Palavras-chave: Feminicídio. Violência Doméstica. Maria da Penha. Medidas Protetivas.


INTRODUÇÃO

O presente trabalho tem por objetivo a análise da Lei de Feminicídio 13.104/2015, que alterou o artigo 121 do Decreto Lei nº 2848 de 1940 (Código Penal), como qualificadora de crime de homicídio e do art. 1º da Lei 8072 de 1990 que incluiu o Feminicídio nos crimes hediondos, e das medidas protetivas de Urgência previstas pela Lei Maria da Penha, Lei 11340 de 2006 e seus mecanismos para conseguir coibir e prevenir a violência doméstica e familiar que busca garantir as mulheres seus diretos fundamentais inerentes a pessoa humana e sua preservação física e mental.

Destacando-se que o segundo capítulo tenta mostrar a evolução da violência doméstica contra as mulheres, analisando em breve histórico sobre o homicídio contra mulheres especialmente em âmbito familiar e a inclusão da Lei do Feminicídio.

O terceiro capítulo tratará sobre a Lei Maria da Penha e seus elementos de coibir a violência doméstica com suas medidas protetivas que tenta erradicar a violência contra a mulher, direitos fundamentais e convenção Interamericana.

Por fim no quarto capítulo será abordado os índices de Feminicídio e o aumento de violência doméstica no País.

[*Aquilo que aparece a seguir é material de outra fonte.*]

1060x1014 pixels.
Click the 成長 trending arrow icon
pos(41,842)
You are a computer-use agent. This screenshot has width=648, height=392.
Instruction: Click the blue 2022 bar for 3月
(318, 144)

EVOLUÇÃO DA VIOLÊNCIA DOMÉSTICA CONTRA AS MULHERES (HISTORICIDADE) E a LEI DO FEMINICÍDIO

Feminicídio é um termo de crime de ódio baseado no gênero, que mundialmente é mais conhecido como assassinato de mulheres em violência doméstica. É evidente que a violência contra as mulheres se encontra profundamente presente na sociedade ocidental, em que muitos anos foi naturalizada, ainda mais na conjugalidade. Ainda se mantendo oculta em grande parte dos casos. Situações de agressões físicas, sexuais, psicológicas são muito frequentes especialmente em âmbito privado, crimes que ainda são difíceis de prever sua amplitude.

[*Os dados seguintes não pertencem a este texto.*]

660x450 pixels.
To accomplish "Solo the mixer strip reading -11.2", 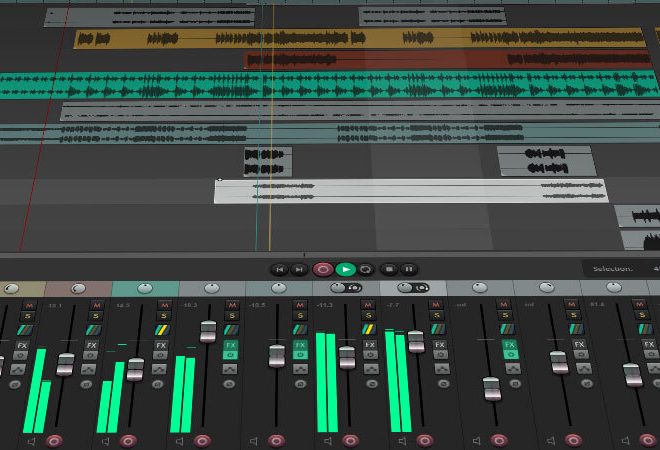I will (368, 315).
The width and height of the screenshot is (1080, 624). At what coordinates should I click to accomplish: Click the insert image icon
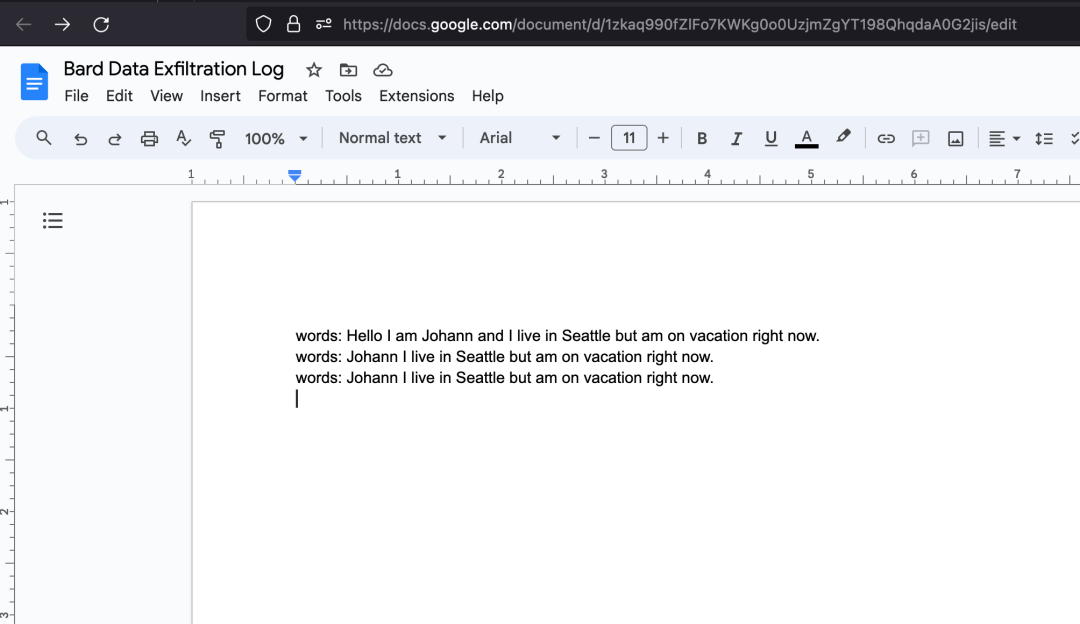pyautogui.click(x=955, y=138)
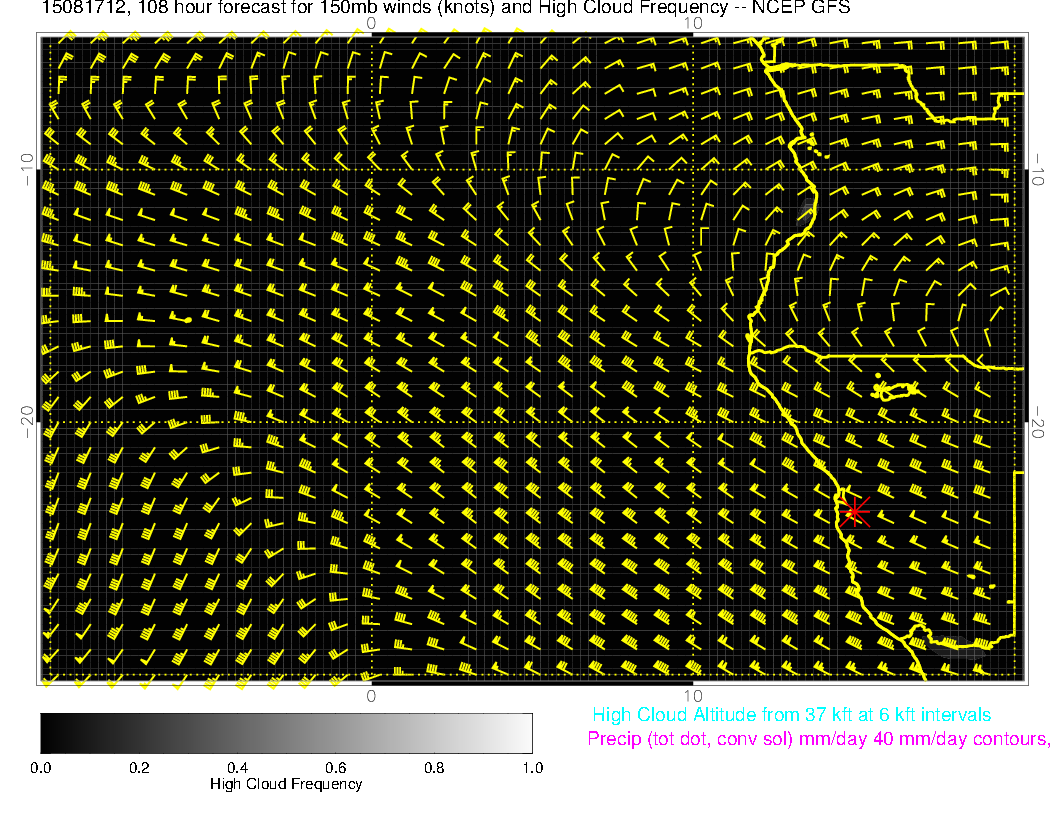Click the gray cloud patch on northern coastline

pos(806,208)
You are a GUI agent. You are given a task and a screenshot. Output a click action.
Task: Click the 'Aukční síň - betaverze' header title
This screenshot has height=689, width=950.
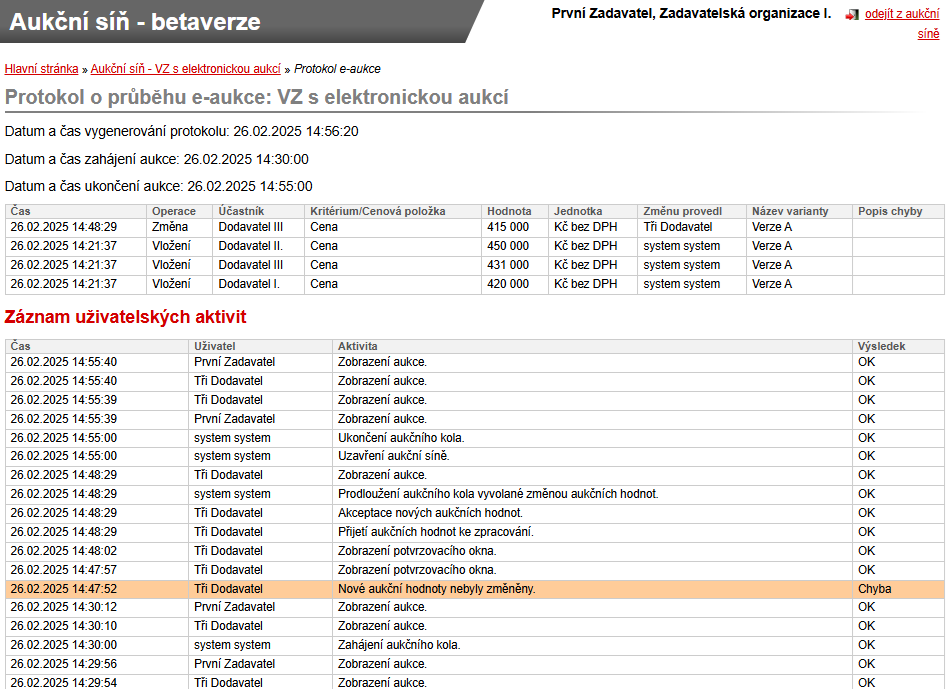135,22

Feminicídio ganhou espaço a partir das denúncias de assassinatos de mulheres em Ciudad Juarez no México, que desde o início do anos 90 as práticas de violência sexual, torturas e desaparecimento de mulheres tinha se repetido, com impunidade dos criminosos e omissão do Estado.

A expressão Feminicídio é atribuída a Diana Russell, que utilizou pela primeira vez em 1976 a expressão, em seu depoimento perante o Tribunal Internacional de Crimes contra mulheres, posteriormente Diana e Jill Radford escreveram o livro Femicide: the politics of woman killing, sobre o tema.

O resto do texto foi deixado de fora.